* _SUPPLIED PASSAGE_:

━━━━━━━━━━━━━━━━━━━━━━━━━━━━━━

The trick is to clamp the flat part of the limb down and put reverse pressure to “warp" the tip back into the proper straightness ... Do it slowly , , a little more and more pressure over several days should do it ... Once it’s straight use a proper recurve stringer and store it flat (never standing upright in the corner) ...


----------



## tatolazo (Dec 22, 2021)

S. Wong said:


> I made a new tip with some putty epoxy, shaped and sanded it to take the string.
> Took it over to bass pro, discovered the string that it came with was 62", not 60" like it needed to be for this 64" recurve.
> 
> After having 3 guys look at the repair, they gave the safety approval, and I took it into their firing range to string up.
> ...


Hello, do you still have that bow at hand??, if so, please let me know...
Thanks for your time.


----------



## 6bloodychunks (Oct 26, 2005)

tatolazo said:


> Hello, do you still have that bow at hand??, if so, please let me know...
> Thanks for your time.



LOL i doubt it,this thread is 9 years old.

and the OP hasnt been here since.


----------



## Pyme (May 6, 2015)

Beat me to it.

A ten year old thread, and the original poster only has 11 posts total, so he hasn't been here in a long time, nor would I expect him back any time soon (or ever).


----------

━━━━━━━━━━━━━━━━━━━━━━━━━━━━━━

* _SUPPLIED INFORMATION_:
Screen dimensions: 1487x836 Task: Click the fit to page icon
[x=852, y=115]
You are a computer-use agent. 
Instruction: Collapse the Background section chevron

━━━━━━━━━━━━━━━━━━━━━━━━━━━━━━

* _WHAT YOU SHOULD DO_:
In the bow repair thread, what length was the string that came with the 64" recurve?

* _RESPONSE BELOW_:
62"